* [Exercise data]

----

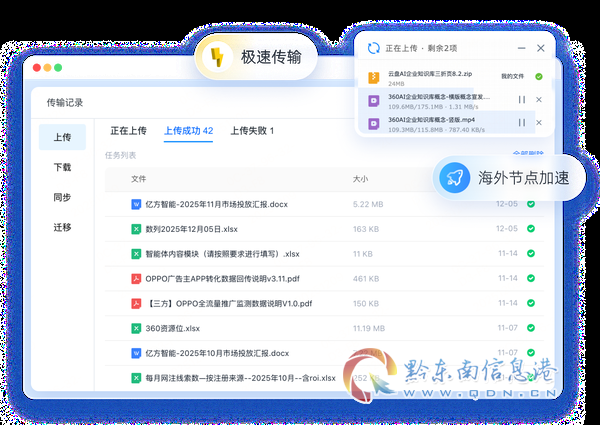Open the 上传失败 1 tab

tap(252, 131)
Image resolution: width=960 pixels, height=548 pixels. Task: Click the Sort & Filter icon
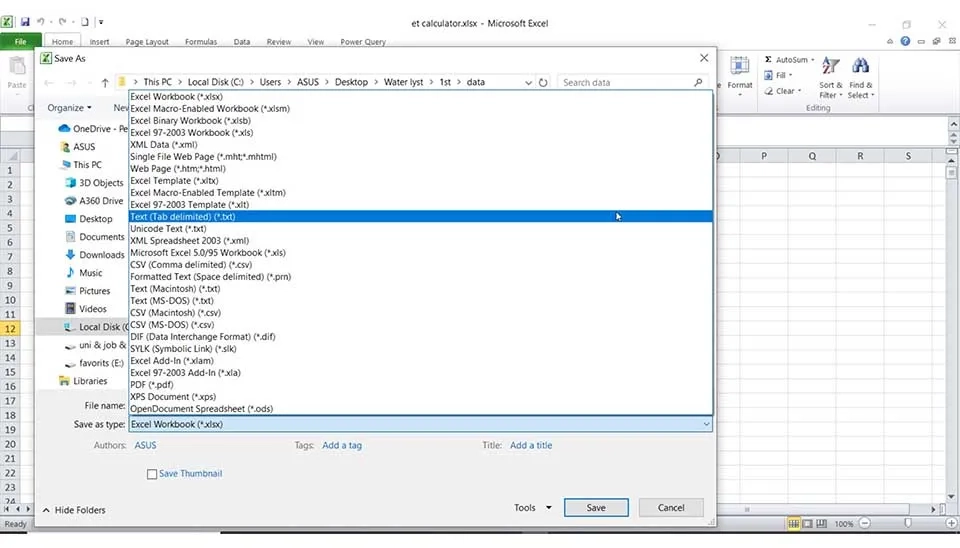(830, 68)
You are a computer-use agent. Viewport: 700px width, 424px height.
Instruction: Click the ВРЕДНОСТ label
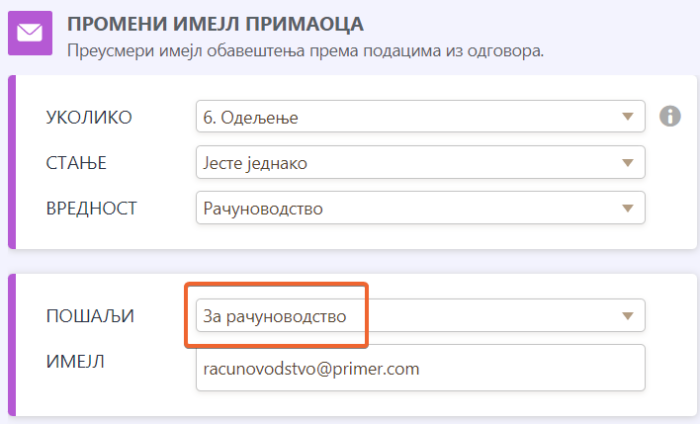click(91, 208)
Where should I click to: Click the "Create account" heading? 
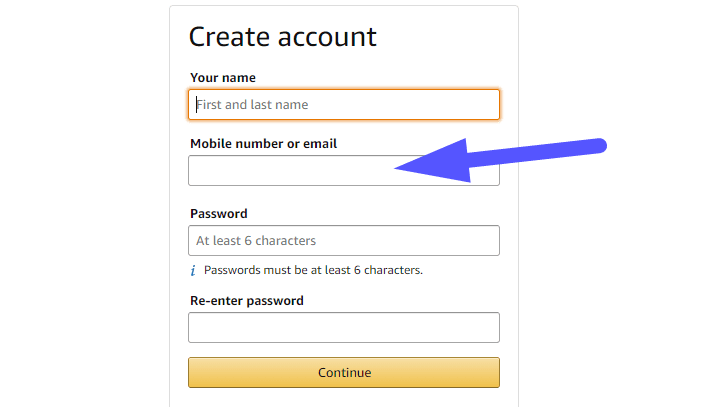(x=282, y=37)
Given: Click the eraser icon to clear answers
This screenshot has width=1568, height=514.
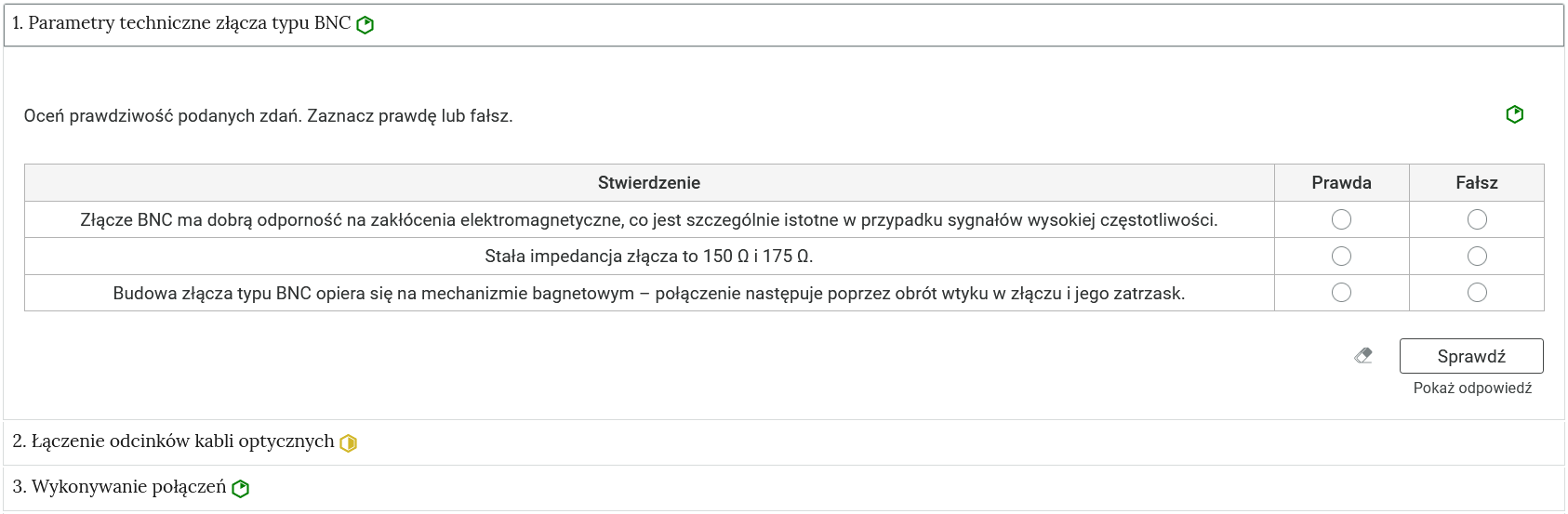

----

* [Action item] Give back only the lines from the one that carries "Given: Click the eraser icon to clear answers" through the final line above, both included. Drop all pictures.

* [Answer section]
Given: Click the eraser icon to clear answers
This screenshot has width=1568, height=514.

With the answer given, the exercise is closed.